[Start of Attachment]

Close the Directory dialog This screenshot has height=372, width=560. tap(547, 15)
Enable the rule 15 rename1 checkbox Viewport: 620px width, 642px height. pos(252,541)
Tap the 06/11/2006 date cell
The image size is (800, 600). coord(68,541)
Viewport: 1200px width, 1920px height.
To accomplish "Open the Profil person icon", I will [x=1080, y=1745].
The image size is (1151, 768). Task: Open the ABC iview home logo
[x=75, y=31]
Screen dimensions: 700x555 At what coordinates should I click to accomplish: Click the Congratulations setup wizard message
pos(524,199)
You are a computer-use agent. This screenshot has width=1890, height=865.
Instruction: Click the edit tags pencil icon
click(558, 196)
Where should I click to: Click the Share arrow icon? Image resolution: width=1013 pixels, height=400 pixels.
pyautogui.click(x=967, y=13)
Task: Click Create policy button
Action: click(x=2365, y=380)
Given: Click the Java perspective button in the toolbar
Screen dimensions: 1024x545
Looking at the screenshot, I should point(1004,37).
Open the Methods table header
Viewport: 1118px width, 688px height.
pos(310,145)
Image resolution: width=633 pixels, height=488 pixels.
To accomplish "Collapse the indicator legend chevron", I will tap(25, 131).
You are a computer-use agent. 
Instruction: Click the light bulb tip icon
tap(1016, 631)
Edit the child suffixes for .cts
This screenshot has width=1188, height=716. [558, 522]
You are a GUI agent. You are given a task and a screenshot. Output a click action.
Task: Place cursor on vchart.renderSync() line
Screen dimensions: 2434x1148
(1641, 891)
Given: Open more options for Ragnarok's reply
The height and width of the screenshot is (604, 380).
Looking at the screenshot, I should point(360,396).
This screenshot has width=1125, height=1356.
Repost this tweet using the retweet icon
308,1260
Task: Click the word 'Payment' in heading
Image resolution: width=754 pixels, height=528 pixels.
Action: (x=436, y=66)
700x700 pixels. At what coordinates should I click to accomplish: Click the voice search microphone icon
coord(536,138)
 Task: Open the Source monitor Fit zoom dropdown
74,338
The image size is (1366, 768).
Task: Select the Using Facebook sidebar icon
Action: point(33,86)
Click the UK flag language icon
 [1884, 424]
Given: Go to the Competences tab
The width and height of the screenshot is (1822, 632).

[End of Attachment]

_What you are asked to do_
For the listing above, print only the lines starting at the line containing "Enable the rule" and ending at the line containing "Viewport: 1200px width, 1920px height.", exactly, both included.

_Solved problem_
Enable the rule 15 rename1 checkbox Viewport: 620px width, 642px height. pos(252,541)
Tap the 06/11/2006 date cell
The image size is (800, 600). coord(68,541)
Viewport: 1200px width, 1920px height.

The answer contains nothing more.